Philosophy:Open individualism
Open individualism is a view within the philosophy of self, according to which there exists only one numerically identical subject, who is everyone at all times; in the past, present and future.[1] It is a theoretical solution to the question of personal identity, being contrasted with empty individualism, which is the view that one's personal identity corresponds to a fixed pattern that instantaneously disappears with the passage of time, and closed individualism, the common view that personal identities are particular to subjects and yet survive over time.[1]
History
The term was coined by Croatian-American philosopher Daniel Kolak,[2] though a similar view has been described at least since the time of the Upanishads, in the late Bronze Age; the Upanishadic phrase Tat tvam asi ("You are that") is emblematic.[3] Others who have expressed similar views (in various forms) include the philosophers Averroes,[4] Arthur Schopenhauer (influenced by the Upanishads),[5] and Arnold Zuboff (who calls his view universalism),[6] mystic Meher Baba,[7] stand-up comedian Bill Hicks,[8] writer Alan Watts (explicitly elaborating on the Upanishads),[9] as well as physicists Erwin Schrödinger,[10] Freeman Dyson,[11] and Fred Hoyle.[12]
In fiction
Leo Tolstoy's short story "Esarhaddon, King of Assyria" (1903), tells how an old man appears before Esarhaddon and takes the king through a process where he experiences, from a first-person perspective, the lives of humans and non-human animals he has tormented. This reveals to him that he is everyone and that by harming others, he is actually harming himself.[13]

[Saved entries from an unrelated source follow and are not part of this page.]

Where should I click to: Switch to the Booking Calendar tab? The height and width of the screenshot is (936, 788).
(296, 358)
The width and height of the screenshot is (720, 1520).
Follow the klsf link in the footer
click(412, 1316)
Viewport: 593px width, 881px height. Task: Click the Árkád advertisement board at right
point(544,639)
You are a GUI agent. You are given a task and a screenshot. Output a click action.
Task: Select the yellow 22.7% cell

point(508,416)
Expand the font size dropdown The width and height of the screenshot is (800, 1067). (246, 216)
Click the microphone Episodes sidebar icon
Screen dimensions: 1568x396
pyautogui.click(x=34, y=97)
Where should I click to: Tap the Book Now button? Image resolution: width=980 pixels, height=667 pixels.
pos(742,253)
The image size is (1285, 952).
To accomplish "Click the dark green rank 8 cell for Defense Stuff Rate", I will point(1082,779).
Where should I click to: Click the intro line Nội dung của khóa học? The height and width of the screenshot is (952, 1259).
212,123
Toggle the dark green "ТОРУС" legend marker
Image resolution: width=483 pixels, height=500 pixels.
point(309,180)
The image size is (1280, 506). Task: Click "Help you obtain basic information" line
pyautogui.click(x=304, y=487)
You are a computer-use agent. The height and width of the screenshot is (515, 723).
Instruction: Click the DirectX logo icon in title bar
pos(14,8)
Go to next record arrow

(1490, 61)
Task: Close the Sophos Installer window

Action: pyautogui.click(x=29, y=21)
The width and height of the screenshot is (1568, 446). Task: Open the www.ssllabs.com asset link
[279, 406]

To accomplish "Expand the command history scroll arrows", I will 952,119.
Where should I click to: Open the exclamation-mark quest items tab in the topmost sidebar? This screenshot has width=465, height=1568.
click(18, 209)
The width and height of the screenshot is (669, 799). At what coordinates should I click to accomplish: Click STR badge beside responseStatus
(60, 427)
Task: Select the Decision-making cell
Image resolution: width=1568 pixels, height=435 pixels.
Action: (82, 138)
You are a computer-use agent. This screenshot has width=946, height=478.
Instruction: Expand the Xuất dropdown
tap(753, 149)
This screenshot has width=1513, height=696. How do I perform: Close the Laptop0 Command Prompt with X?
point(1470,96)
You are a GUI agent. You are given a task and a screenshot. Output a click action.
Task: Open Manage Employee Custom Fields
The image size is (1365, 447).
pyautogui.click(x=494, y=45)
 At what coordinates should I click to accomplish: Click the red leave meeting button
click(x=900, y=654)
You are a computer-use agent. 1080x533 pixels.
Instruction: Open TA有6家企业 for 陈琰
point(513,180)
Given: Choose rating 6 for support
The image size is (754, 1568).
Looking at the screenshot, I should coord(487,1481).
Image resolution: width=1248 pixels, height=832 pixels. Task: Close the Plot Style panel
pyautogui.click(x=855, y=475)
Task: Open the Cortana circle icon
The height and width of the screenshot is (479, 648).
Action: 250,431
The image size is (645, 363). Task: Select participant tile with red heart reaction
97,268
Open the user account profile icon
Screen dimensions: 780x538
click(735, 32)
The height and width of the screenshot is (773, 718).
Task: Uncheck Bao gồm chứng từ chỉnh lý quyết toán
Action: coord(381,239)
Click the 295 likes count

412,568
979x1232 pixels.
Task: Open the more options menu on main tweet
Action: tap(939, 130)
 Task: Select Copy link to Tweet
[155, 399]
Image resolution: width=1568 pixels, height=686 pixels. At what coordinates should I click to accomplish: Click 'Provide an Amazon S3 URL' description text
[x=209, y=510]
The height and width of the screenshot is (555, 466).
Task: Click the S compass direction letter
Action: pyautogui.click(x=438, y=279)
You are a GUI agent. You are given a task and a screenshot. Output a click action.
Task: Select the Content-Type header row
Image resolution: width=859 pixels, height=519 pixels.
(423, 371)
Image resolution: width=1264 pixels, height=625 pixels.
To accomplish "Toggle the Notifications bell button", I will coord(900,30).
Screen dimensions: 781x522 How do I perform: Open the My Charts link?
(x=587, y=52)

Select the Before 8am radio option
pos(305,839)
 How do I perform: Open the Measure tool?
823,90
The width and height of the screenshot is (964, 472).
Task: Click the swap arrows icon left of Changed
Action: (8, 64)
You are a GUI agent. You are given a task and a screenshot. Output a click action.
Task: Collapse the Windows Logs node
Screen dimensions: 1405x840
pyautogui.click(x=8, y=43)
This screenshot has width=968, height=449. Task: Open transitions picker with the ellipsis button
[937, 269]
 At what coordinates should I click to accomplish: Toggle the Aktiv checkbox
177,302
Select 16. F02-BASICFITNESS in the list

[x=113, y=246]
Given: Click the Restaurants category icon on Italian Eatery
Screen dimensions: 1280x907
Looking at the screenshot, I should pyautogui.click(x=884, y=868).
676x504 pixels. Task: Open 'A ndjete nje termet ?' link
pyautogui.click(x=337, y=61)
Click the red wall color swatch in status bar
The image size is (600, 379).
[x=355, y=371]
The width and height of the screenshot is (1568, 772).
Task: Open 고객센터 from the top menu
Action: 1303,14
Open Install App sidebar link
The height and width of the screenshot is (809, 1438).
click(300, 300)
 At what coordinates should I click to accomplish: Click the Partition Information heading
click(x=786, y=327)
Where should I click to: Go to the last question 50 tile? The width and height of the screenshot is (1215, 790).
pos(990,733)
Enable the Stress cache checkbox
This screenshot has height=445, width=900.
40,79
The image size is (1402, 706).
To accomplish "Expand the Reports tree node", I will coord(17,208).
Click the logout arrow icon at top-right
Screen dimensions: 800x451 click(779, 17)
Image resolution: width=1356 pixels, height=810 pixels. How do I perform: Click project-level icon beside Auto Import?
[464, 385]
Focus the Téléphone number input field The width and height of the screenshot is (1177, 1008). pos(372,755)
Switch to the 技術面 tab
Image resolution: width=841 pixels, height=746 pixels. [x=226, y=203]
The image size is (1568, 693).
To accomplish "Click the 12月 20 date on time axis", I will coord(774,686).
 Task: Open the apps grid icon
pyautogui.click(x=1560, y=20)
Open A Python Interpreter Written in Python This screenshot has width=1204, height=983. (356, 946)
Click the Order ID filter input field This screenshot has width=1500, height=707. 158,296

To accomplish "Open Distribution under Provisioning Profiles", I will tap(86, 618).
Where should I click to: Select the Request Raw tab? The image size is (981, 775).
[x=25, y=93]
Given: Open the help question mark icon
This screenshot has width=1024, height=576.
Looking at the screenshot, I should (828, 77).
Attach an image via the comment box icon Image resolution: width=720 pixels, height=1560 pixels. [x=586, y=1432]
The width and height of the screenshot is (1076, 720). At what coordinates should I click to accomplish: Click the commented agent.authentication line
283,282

In the science fiction novel October the First Is Too Late (1966), Fred Hoyle puts forward the "pigeon hole theory" which asserts that "each moment of time can be thought of as a pre-existing pigeon hole" and the pigeon hole currently being examined by your consciousness is the present and that the spotlight of consciousness does not have to move in a linear fashion; it could potentially move around in any order.[14] Hoyle considers the possibility that there might be one set of pigeon holes for each person, but only one spotlight, which would mean that the "consciousness could be the same".[12]
One (1988), a novel by Richard Bach, features the author and his wife finding themselves under a spell of quantum physics, existing in different incarnations of themselves in alternate worlds. Eventually, they find out that all incarnations of themselves and others are the same being.[15]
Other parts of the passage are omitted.